McCain’s attack on Orban may have been exaggerated, but it reflected real concerns in the U.S. and EU about Hungary’s direction. While Hungary’s progress since 1989 has been far from perfect, the country was a relative success story until the mid-2000s. Continued structural reform and measures to address the wrongs of communism is a normal process involving clashes with vested interests and occasional mistakes. But the body of evidence that suggests that Fidesz aims not just to reform, but to embed itself in the fabric of the Hungarian state, is substantial. The government can capitalize on a divided opposition, popular support, patriotism and the real failings of previous governments, but recent events indicate that it is not entirely impregnable.

That the government backed down on the Internet tax may be a sign that it is willing to moderate its approach. This will come as a relief to the EU, which has proved rather toothless in its response to creeping authoritarianism in an important member state. But if Orban continues on his current course, the future may be rockier, without a credible, united opposition force, and with Hungary’s international partners distracted elsewhere. Talk of dictatorship is overblown, as even most of Orban’s critics acknowledge, but the claim that pluralism has been squeezed seems justified.

The U.S. and Germany have the most leverage. Despite Hungary’s assertion of independence, it can ill afford to alienate its major trading partner and the world’s only superpower, with which it until recently had a robust strategic partnership.

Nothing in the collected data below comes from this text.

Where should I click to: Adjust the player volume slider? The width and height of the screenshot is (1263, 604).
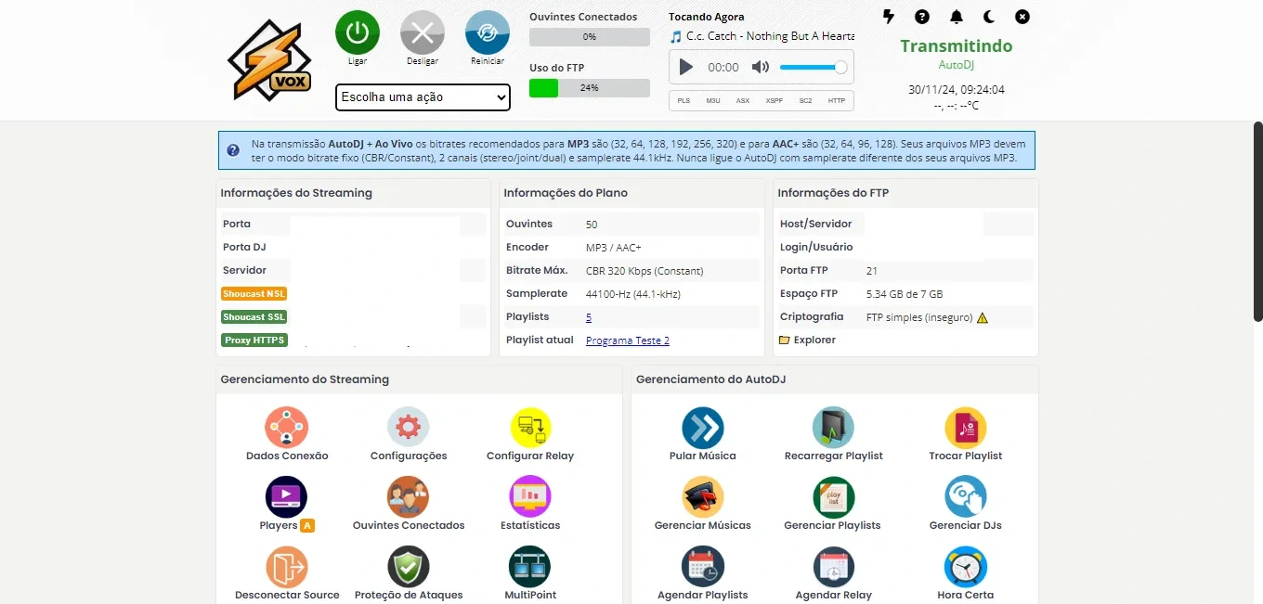(x=813, y=67)
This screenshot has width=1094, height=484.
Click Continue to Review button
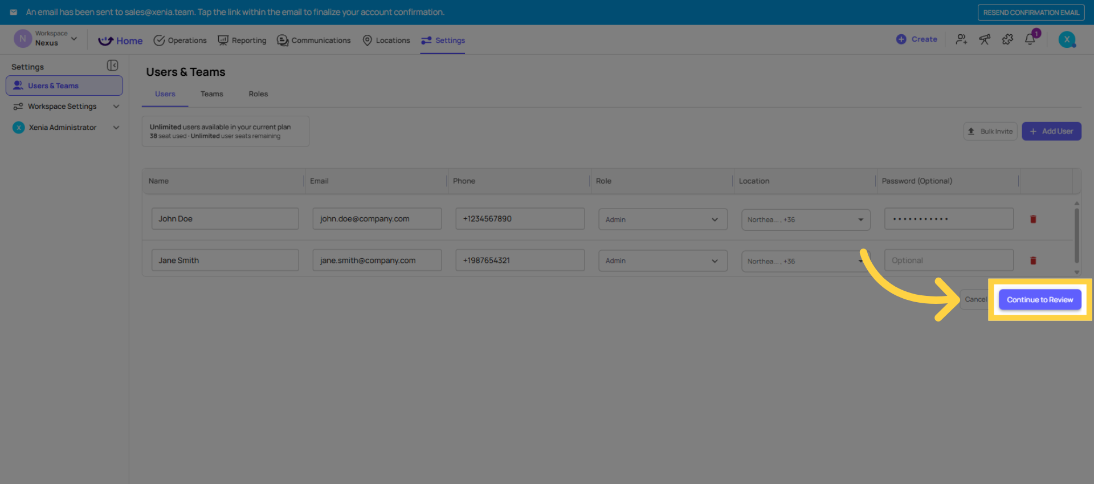[1039, 300]
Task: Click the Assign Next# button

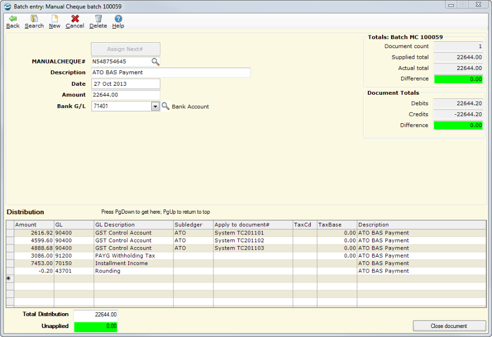Action: coord(125,49)
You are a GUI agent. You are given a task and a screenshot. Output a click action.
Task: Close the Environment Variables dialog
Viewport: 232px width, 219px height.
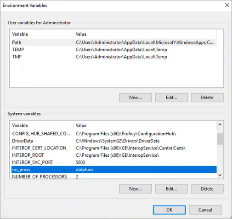point(227,5)
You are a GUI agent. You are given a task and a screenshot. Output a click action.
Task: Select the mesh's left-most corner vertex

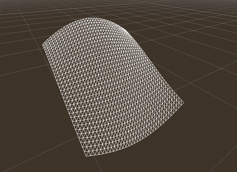43,45
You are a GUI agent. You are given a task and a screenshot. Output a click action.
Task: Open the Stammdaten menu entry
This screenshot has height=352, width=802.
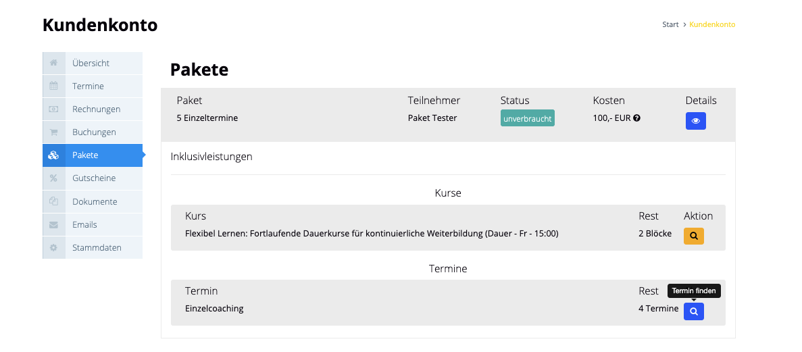tap(97, 247)
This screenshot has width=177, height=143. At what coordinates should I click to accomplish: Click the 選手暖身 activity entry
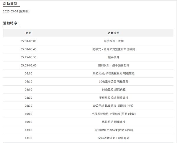point(114,57)
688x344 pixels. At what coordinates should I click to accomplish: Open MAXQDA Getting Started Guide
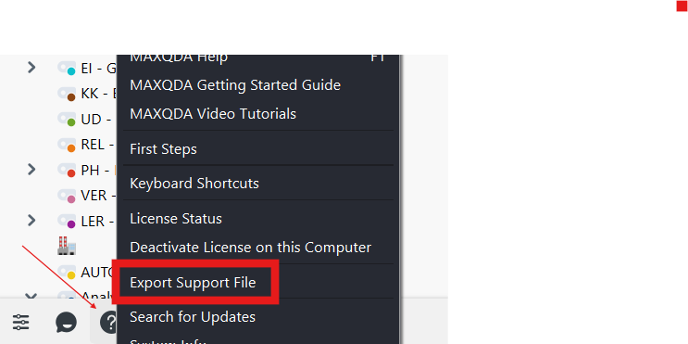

While Orban admires Putin’s Russia, he does not want Hungary to be dependent on its historical foe. Like many countries in Europe, he seeks partnership with Moscow where he feels it suits his country. But a conciliatory stance toward the Kremlin has become very damaging. Orban’s willingness to do business with a belligerent, expansionist Russia may be understandable, but could have long-term consequences for Hungary’s reputation and security.

Economically, even the government expects growth to slow in 2015. Hungary has had success leveraging its competitive advantages in location, cost and government support for manufacturing industries. But with the eurozone slowing again, continued pressure on the budget and the effects of recent investment wearing off, the government’s attitude to some foreign investors may start to look less justifiable, and more like another risk.

By the end of 2014, there are signs that Hungary is starting to shift its geopolitical stance back westward, in the face of growing opposition to the government and disillusionment with its policies. Orban’s rule has had the intended effect of substantively changing Hungary’s politics and economy, if not quite as radically as either the prime minister or his most trenchant critics would suggest. What remains to be seen is whether Orban will indeed be a trailblazer for “illiberal democracy” in Europe, or whether the forces in Hungarian society that he has sought to suppress will reassert themselves to halt Hungary’s drift away from the European mainstream.

Andrew MacDowall is a correspondent and analyst focusing on Central and Southeastern Europe. He has been living and working in the region since 2006.